Mohammed, his wife, and their four children are hiding from the Taliban after his years-long attempt to get out of Afghanistan got tangled in the bureaucracy. They are among countless Afghan allies who were left behind when the U.S. ended its 20-year military campaign in Afghanistan on Monday.
Mohammed was a 36-year-old interpreter for the U.S. Army in 2008 when two U.S. Army Black Hawk helicopters made an emergency landing in Afghanistan during a blinding snowstorm, according to Army veterans who worked with him at the time. Onboard were three U.S. senators: Mr. Biden, the Delaware Democrat, John Kerry, (D., Mass.) and Chuck Hagel, (R., Neb.).
As a private security team with the former firm Blackwater and U.S. Army soldiers monitored for any nearby Taliban fighters, the crew sent out an urgent call for help. At Bagram Air Field, Mohammed jumped in a Humvee with a Quick Reaction Force from the Arizona National Guard working with the 82nd Airborne Division and drove hours into the nearby mountains to rescue them, said Brian Genthe, then serving as a staff sergeant in the Arizona National Guard who brought Mohammed along on the rescue mission.

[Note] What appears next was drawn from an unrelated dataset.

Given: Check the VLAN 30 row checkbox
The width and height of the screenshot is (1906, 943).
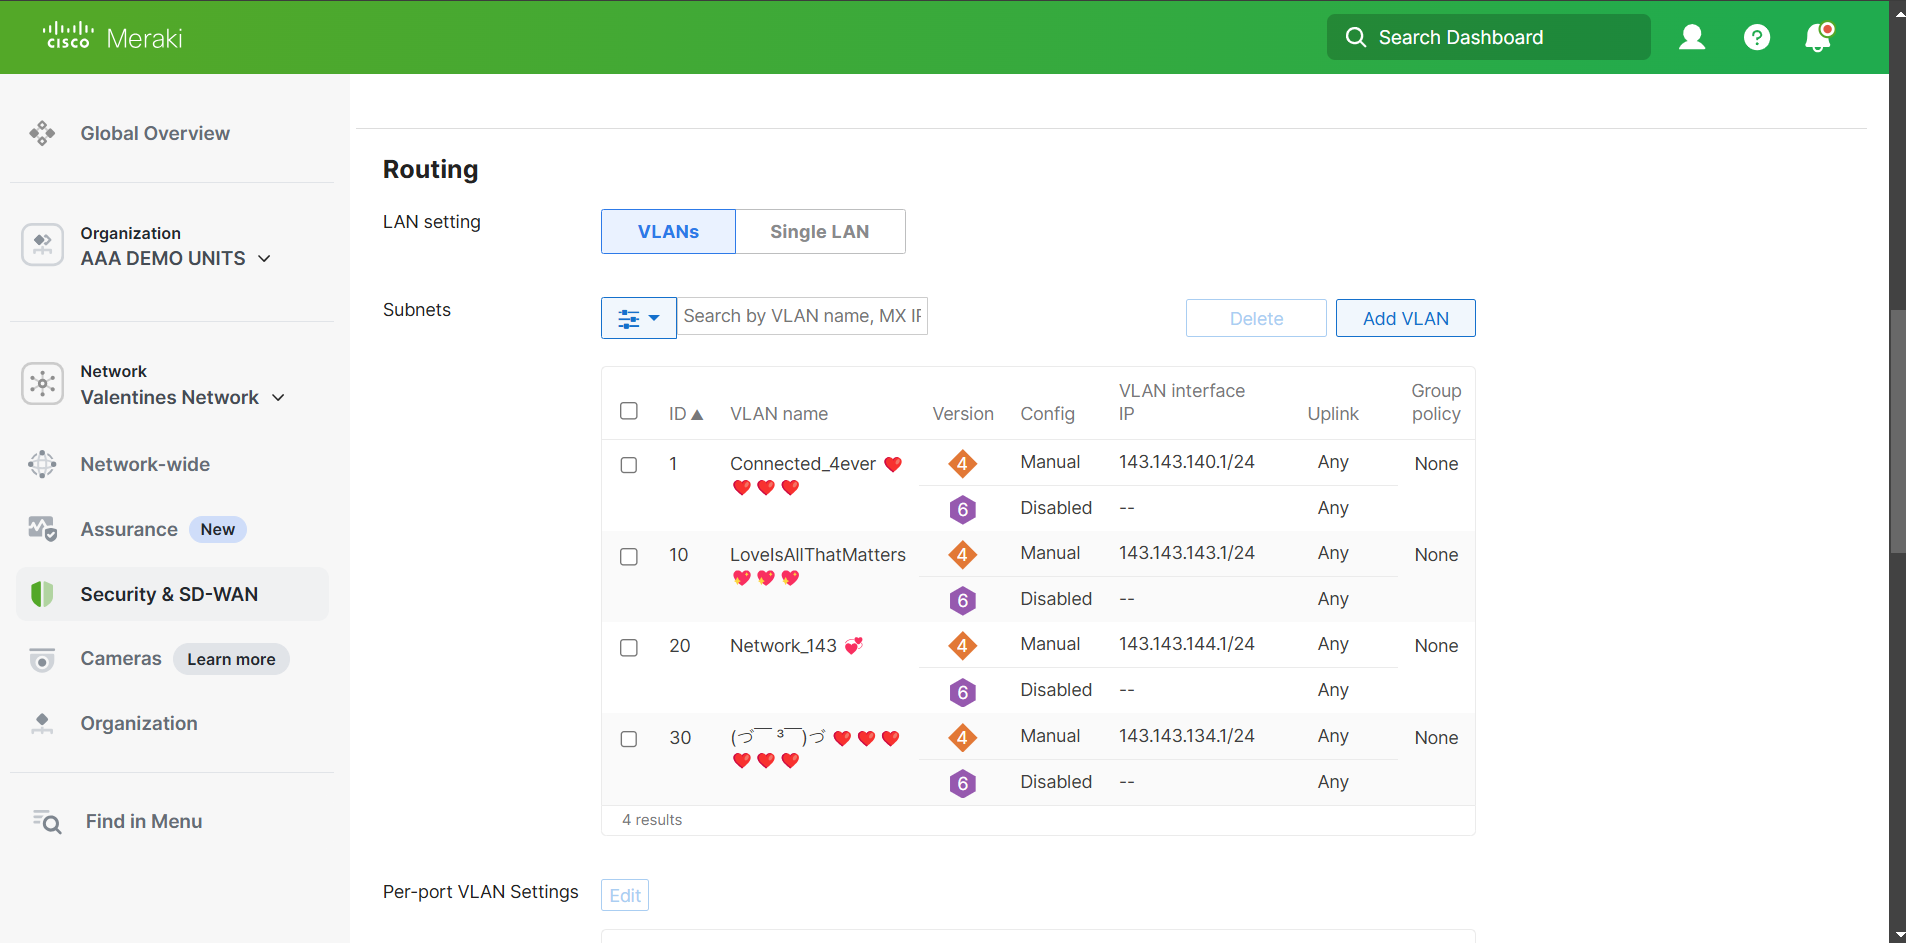Looking at the screenshot, I should tap(629, 739).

Mohammed spent much of his time in a tough valley where the soldiers said he was in more than 100 firefights with them. The soldiers trusted him so much that they would sometimes give him a weapon to use if they got in trouble when they went into tough areas, Mr. Genthe said.
“His selfless service to our military men and women is just the kind of service I wish more Americans displayed,” Lt. Col. Andrew R. Till wrote in June to support Mohammed’s application for a Special Immigrant Visa.

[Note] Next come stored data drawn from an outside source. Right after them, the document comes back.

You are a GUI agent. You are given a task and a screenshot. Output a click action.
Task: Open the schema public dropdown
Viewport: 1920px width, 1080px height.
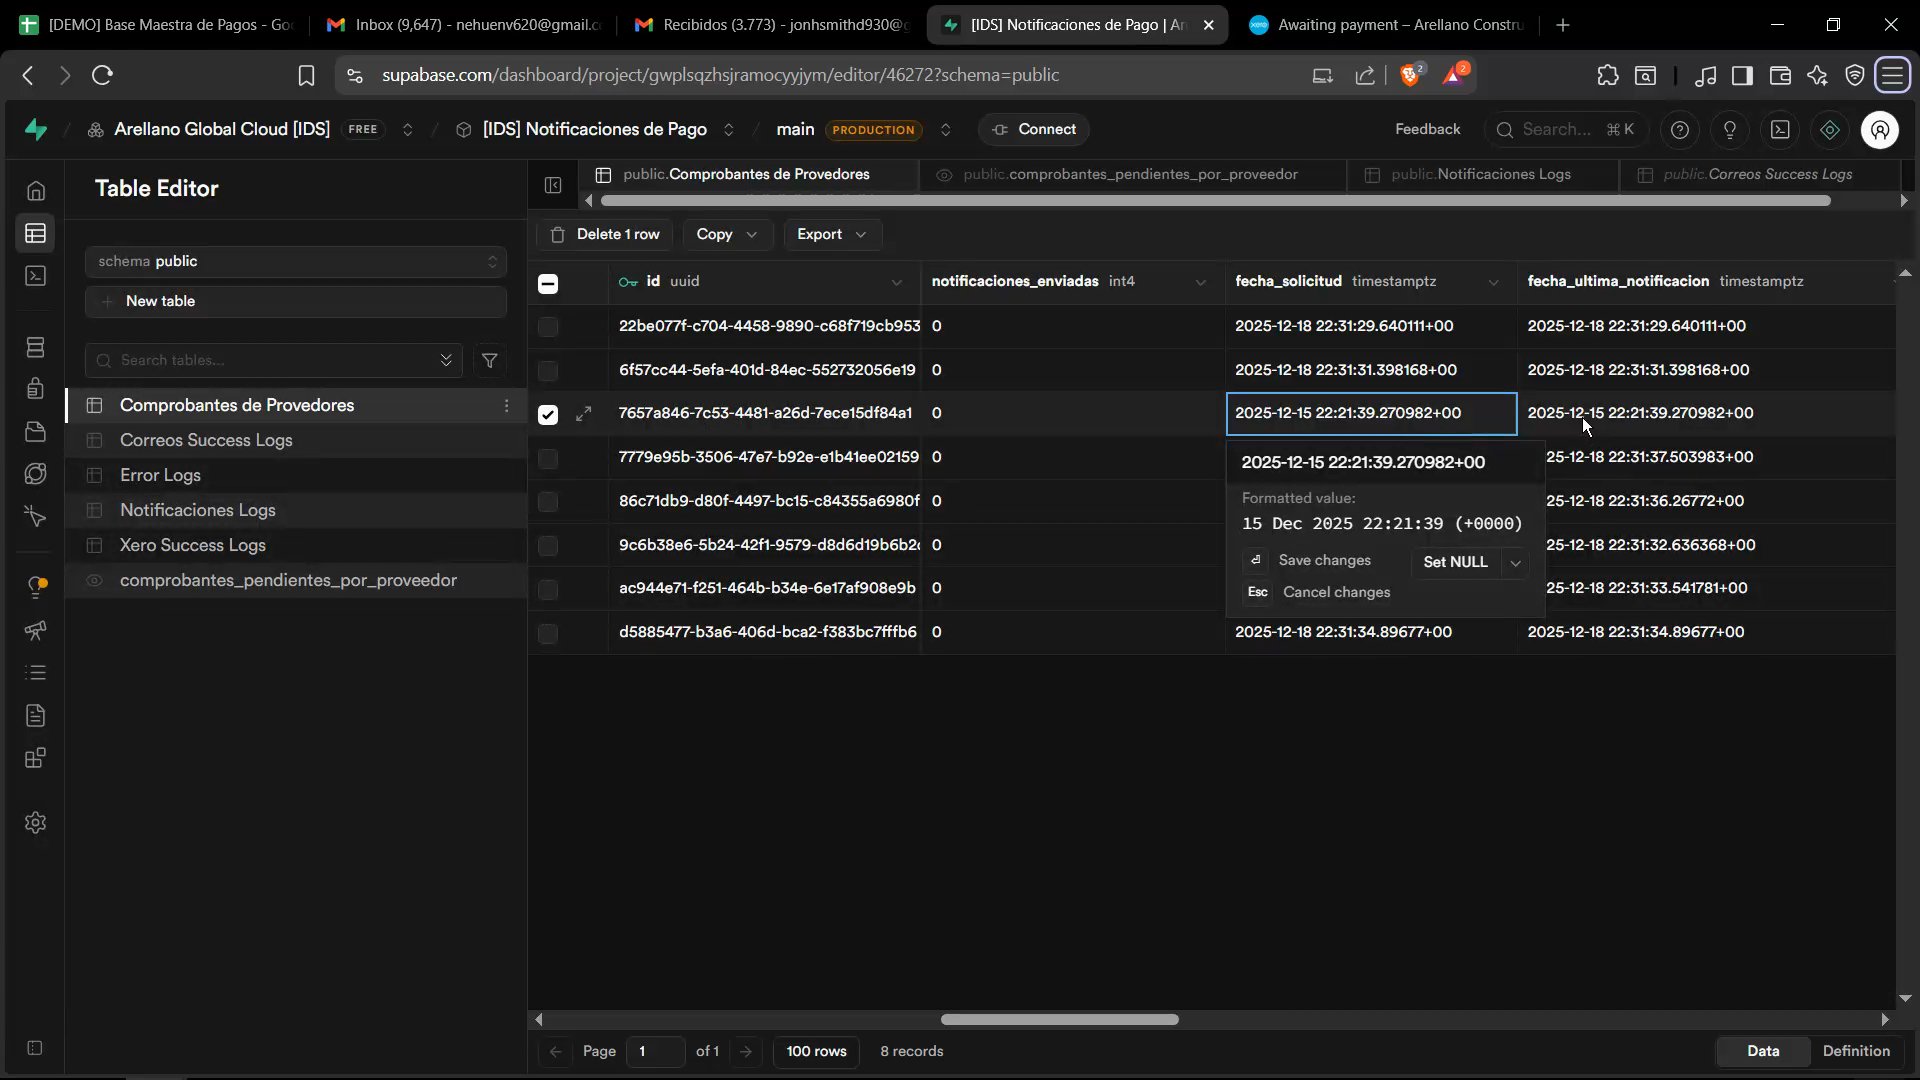296,261
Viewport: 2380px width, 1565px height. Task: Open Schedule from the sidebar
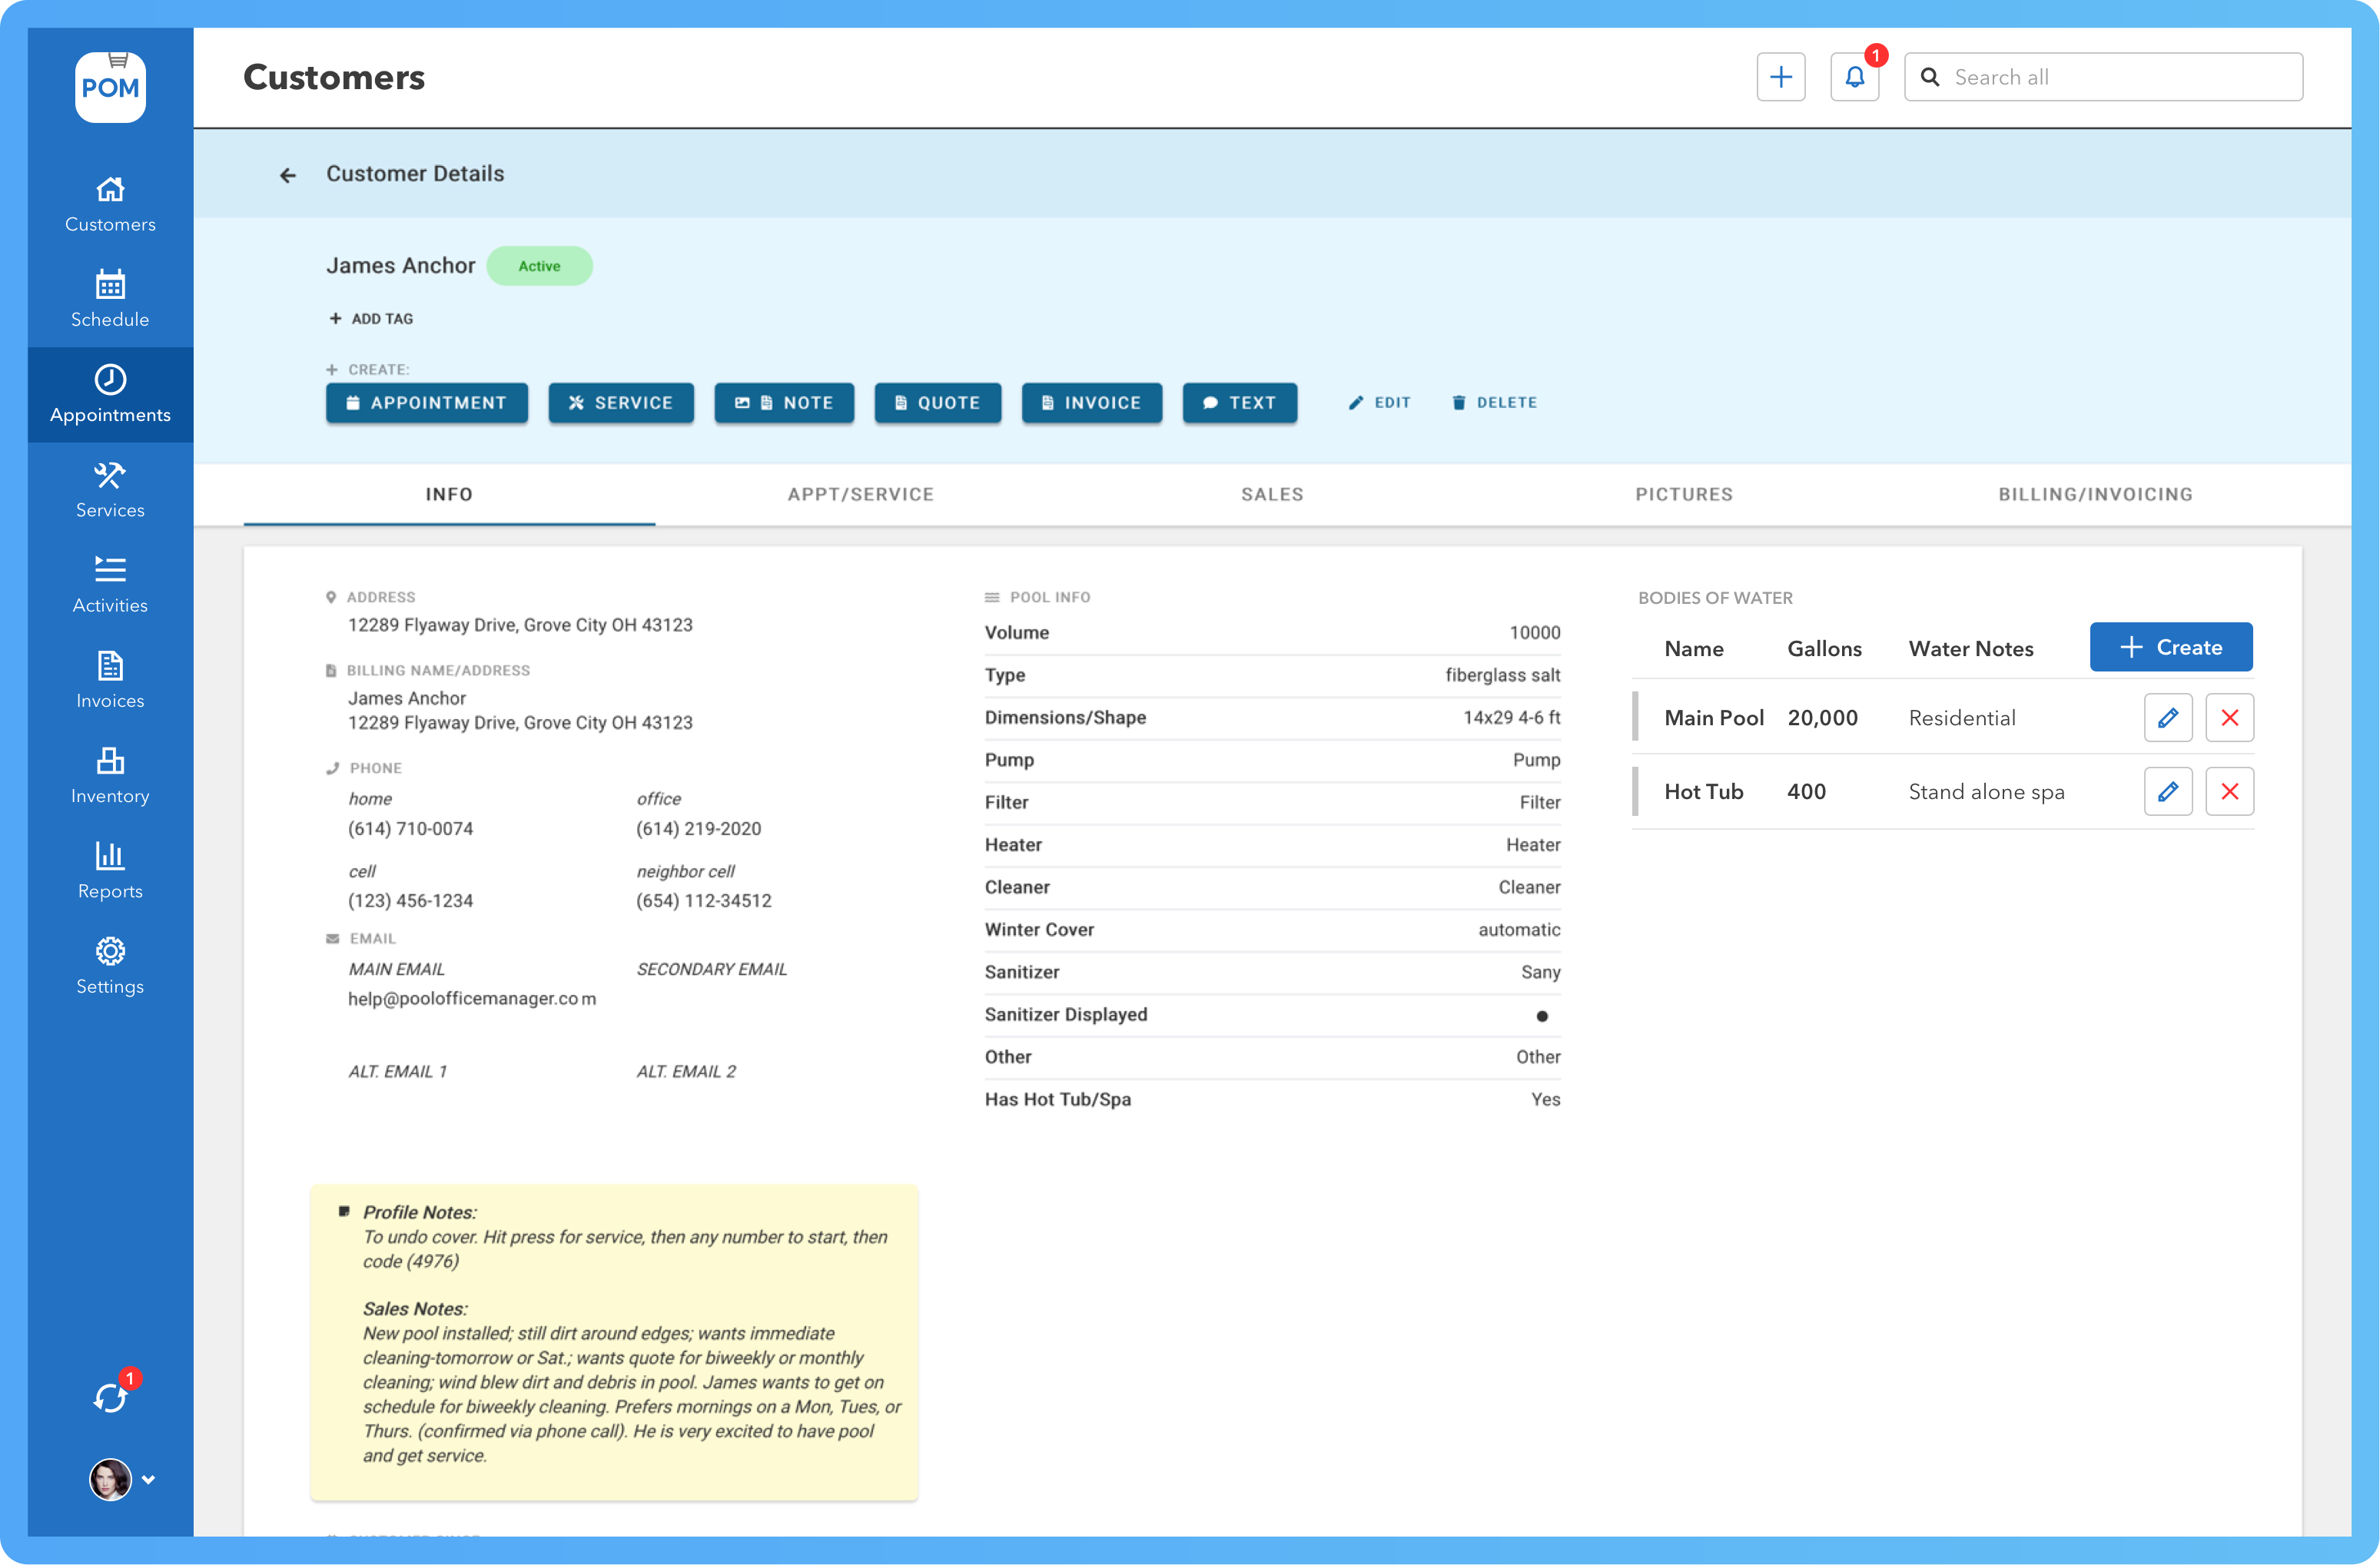coord(110,298)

Mohammed’s visa application became stuck after the defense contractor he worked for lost the records he needed for his application, Mr. Genthe said. Then the Taliban seized Kabul on Aug. 15. Like thousands of others, Mohammed said he tried his luck by going to the Kabul airport gates, where he was rebuffed by U.S. forces. Mohammed could get in, they told him, but not his wife or their children.
Army veterans called lawmakers and issued dire appeals to U.S. officials for help. “If you can only help one Afghan, choose [Mohammed],” wrote Shawn O’Brien, an Army combat veteran who worked with him in Afghanistan in 2008. “He earned it.”
A White House official declined to comment, saying the administration couldn’t discuss individual cases for confidentiality reasons.